Valid concern in some domains for sure. I tend to keep the time buckets pretty big. There are block based approaches which remove the time related issues but still reduce issue with things like indexes.

@intrbiz @ramsey @kw217 yeah, fascinatingly, if you allocate IDs at a global scale via sharding, the shards wind up forming a weak proxy for geographic location

this stuff is really hard to get right

@ireneista @ramsey @kw217 @intrbiz huh? what does that reveal, other than a time that your computer was on and (maybe, if your UUID generation code is deeply misconfigured) your timezone?

@AVincentInSpace @ramsey @kw217 @intrbiz well, exactly that. whether that's a problem depends on what you use it for.

@ireneista @AVincentInSpace @kw217 @intrbiz Right. Let’s say that someone is trying to find out what you were doing at a certain time.

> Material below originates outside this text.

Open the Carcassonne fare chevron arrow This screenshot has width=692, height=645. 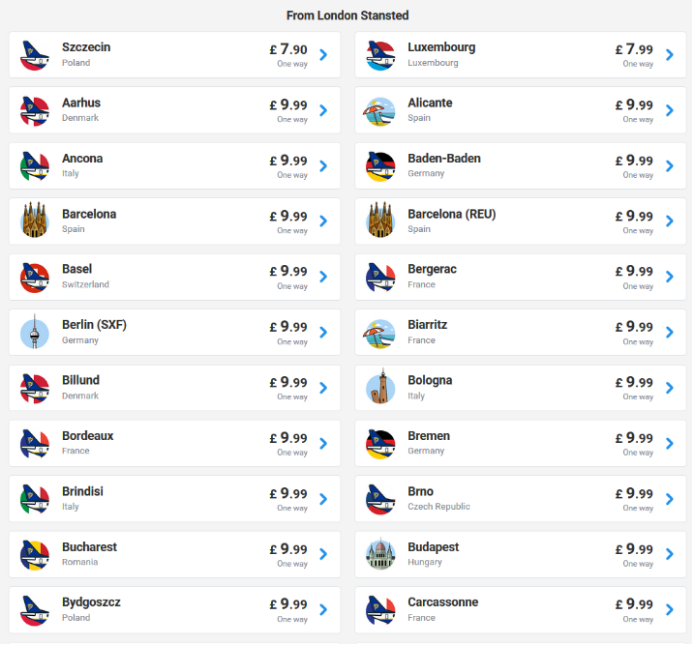click(669, 610)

If they find an ID that was generated at a specific time and owned by your account, then they can deduce a general idea of what you might have been doing at that time (i.e., you were probably using a certain app during that time).

@ramsey @ireneista @AVincentInSpace @intrbiz having very fine grained timing info lets you very precisely correlate messages across systems. Of the thousands of messages that went across the network in this second, despite any crypto, you can say *this* one was the one your subject sent, and *this* is where it went in the network, with high degree of confidence. (Other attacks too, like fingerprinting the sender's clock, but they're a bit more involved.)

@ramsey @intrbiz good ol' Microsoft "hectonanoseconds". Weird unit but presumably shoehorned into a particular bitwidth and range that made sense back in the day (Windows NT?)

@ramsey @intrbiz that article has the Apollo timestamp (v0) as 48 bits, which isn't wide enough for hectonanoseconds. Wikipedia agrees they came in with Windows in the nineties.

@kw217 @intrbiz You’re right. The article doesn’t say when they started using the Gregorian timestamp. I was making an assumption. I guess Microsoft was the first to do that?

@ramsey @intrbiz I'm making an assumption too; I was hoping Raymond Chen would have something definitive but he doesn't. NT uses 100ns units but a different origin (1601 AD).

@kw217 @intrbiz I wonder why 1601. I know that Great Britain didn’t adopt the Gregorian calendar until 1752, so that year would make sense to me.